• **PROVIDED INFORMATION**:
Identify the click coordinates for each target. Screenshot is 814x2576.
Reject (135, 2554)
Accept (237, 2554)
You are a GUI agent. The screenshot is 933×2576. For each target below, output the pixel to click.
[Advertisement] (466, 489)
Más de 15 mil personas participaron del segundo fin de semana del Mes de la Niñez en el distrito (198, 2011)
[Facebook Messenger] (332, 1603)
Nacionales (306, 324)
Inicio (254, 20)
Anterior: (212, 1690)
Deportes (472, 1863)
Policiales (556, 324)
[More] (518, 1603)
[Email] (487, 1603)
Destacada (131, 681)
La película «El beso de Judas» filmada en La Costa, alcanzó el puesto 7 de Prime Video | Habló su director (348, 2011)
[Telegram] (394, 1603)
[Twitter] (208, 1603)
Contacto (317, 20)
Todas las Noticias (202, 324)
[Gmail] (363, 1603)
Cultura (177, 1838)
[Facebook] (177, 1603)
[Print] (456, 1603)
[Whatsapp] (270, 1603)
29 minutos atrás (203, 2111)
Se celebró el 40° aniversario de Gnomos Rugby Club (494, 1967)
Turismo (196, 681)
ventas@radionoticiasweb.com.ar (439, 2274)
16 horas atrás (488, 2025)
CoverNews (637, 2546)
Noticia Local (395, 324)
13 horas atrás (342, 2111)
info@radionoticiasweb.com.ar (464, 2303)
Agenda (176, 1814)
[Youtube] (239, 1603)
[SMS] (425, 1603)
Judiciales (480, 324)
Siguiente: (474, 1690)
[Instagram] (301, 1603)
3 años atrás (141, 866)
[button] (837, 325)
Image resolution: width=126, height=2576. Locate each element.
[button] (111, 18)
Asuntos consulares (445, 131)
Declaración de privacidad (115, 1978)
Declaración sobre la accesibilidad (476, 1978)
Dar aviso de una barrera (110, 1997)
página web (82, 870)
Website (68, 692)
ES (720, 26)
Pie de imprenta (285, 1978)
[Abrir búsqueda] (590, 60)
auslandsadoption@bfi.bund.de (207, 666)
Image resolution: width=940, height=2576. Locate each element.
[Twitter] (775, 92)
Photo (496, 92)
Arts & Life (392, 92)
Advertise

• **TASK DIRECTIONS**: Return the full listing, character for character.

• **WORKED SOLUTION**:
Identify the click coordinates for each target. Screenshot is 814x2576.
Reject (135, 2554)
Accept (237, 2554)
You are a GUI agent. The screenshot is 933×2576. For each target below, output the pixel to click.
[Advertisement] (466, 489)
Más de 15 mil personas participaron del segundo fin de semana del Mes de la Niñez en el distrito (198, 2011)
[Facebook Messenger] (332, 1603)
Nacionales (306, 324)
Inicio (254, 20)
Anterior: (212, 1690)
Deportes (472, 1863)
Policiales (556, 324)
[More] (518, 1603)
[Email] (487, 1603)
Destacada (131, 681)
La película «El beso de Judas» filmada en La Costa, alcanzó el puesto 7 de Prime Video | Habló su director (348, 2011)
[Telegram] (394, 1603)
[Twitter] (208, 1603)
Contacto (317, 20)
Todas las Noticias (202, 324)
[Gmail] (363, 1603)
Cultura (177, 1838)
[Facebook] (177, 1603)
[Print] (456, 1603)
[Whatsapp] (270, 1603)
29 minutos atrás (203, 2111)
Se celebró el 40° aniversario de Gnomos Rugby Club (494, 1967)
Turismo (196, 681)
ventas@radionoticiasweb.com.ar (439, 2274)
16 horas atrás (488, 2025)
CoverNews (637, 2546)
Noticia Local (395, 324)
13 horas atrás (342, 2111)
info@radionoticiasweb.com.ar (464, 2303)
Agenda (176, 1814)
[Youtube] (239, 1603)
[SMS] (425, 1603)
Judiciales (480, 324)
Siguiente: (474, 1690)
[Instagram] (301, 1603)
3 años atrás (141, 866)
[button] (837, 325)
Image resolution: width=126, height=2576. Locate each element.
[button] (111, 18)
Asuntos consulares (445, 131)
Declaración de privacidad (115, 1978)
Declaración sobre la accesibilidad (476, 1978)
Dar aviso de una barrera (110, 1997)
página web (82, 870)
Website (68, 692)
ES (720, 26)
Pie de imprenta (285, 1978)
[Abrir búsqueda] (590, 60)
auslandsadoption@bfi.bund.de (207, 666)
Image resolution: width=940, height=2576. Locate each element.
[Twitter] (775, 92)
Photo (496, 92)
Arts & Life (392, 92)
Advertise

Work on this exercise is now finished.